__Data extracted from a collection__

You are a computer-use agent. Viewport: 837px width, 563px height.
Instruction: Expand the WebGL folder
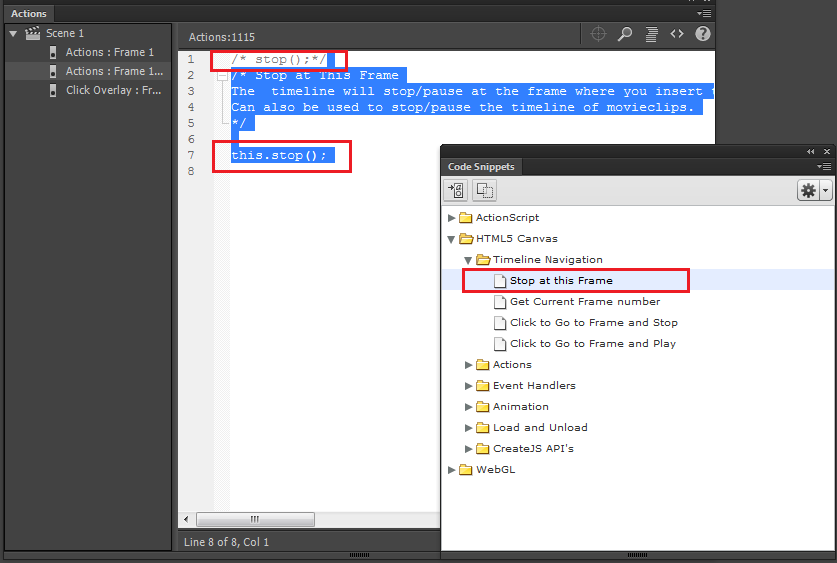click(x=452, y=470)
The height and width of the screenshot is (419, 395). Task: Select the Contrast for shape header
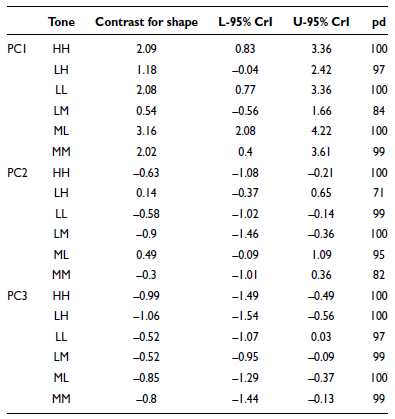click(146, 22)
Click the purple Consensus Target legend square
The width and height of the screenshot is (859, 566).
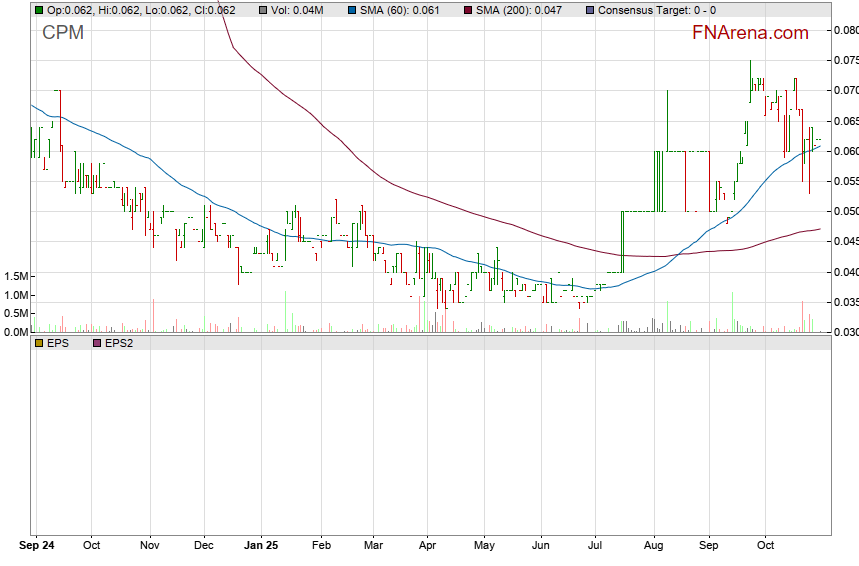[x=589, y=10]
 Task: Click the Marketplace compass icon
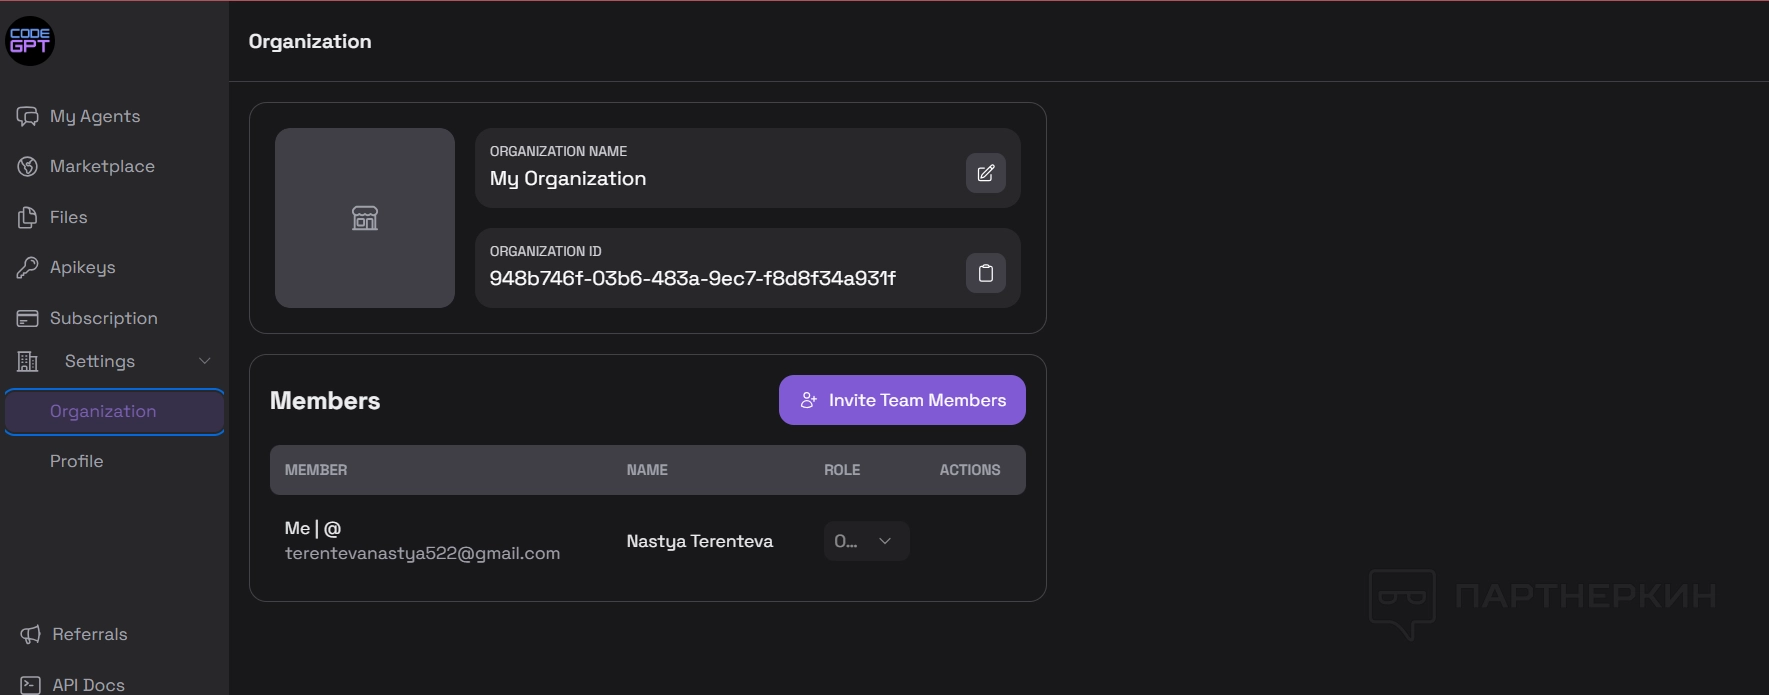click(28, 167)
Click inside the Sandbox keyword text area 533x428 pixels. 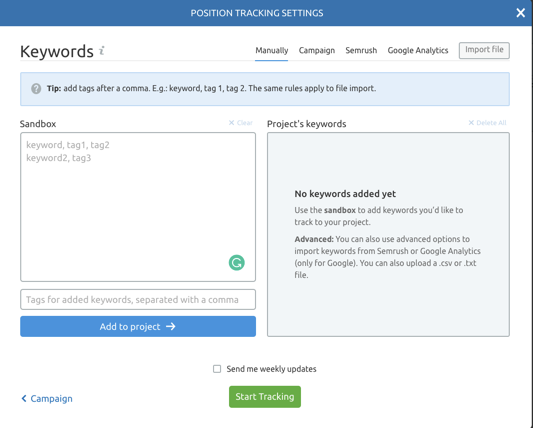(138, 207)
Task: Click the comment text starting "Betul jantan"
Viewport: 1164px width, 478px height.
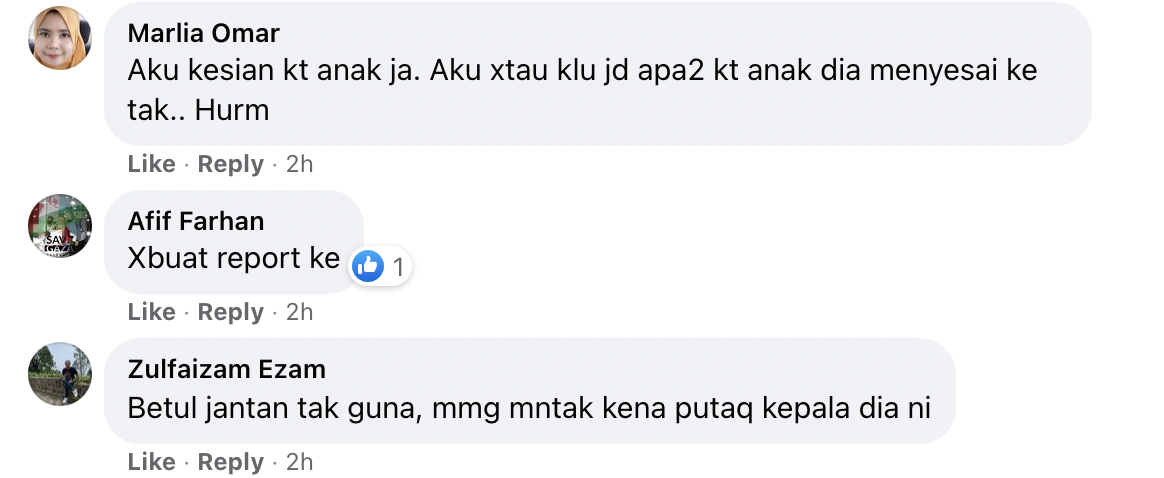Action: [x=529, y=408]

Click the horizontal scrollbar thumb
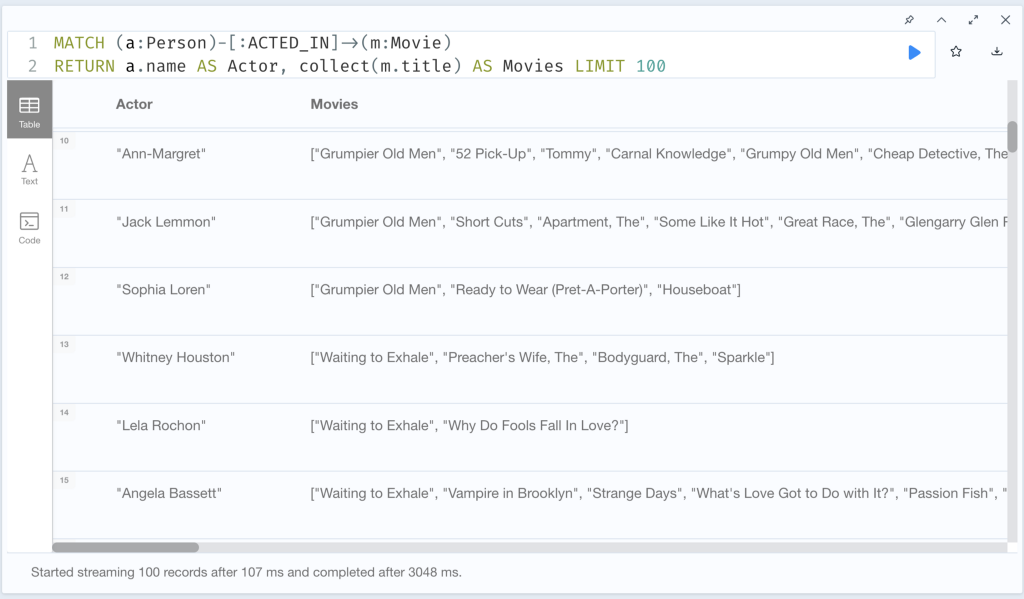[125, 547]
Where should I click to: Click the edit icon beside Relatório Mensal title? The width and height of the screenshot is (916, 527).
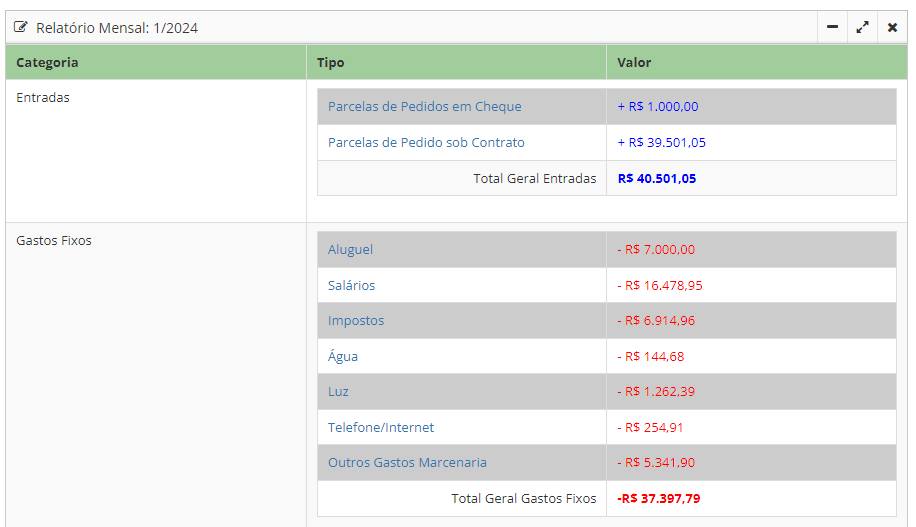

__EXERCISE INSTRUCTIONS__
Please restate word for word the lines above, starting with the line that holds "Task: Click the comment" and ending with the final line of the records, while leaving out pictures.

__RESPONSE BOX__
Task: Click the comment text starting "Betul jantan"
Viewport: 1164px width, 478px height.
Action: [x=529, y=408]

Click the horizontal scrollbar thumb
[125, 547]
Where should I click to: Click the edit icon beside Relatório Mensal title? The width and height of the screenshot is (916, 527).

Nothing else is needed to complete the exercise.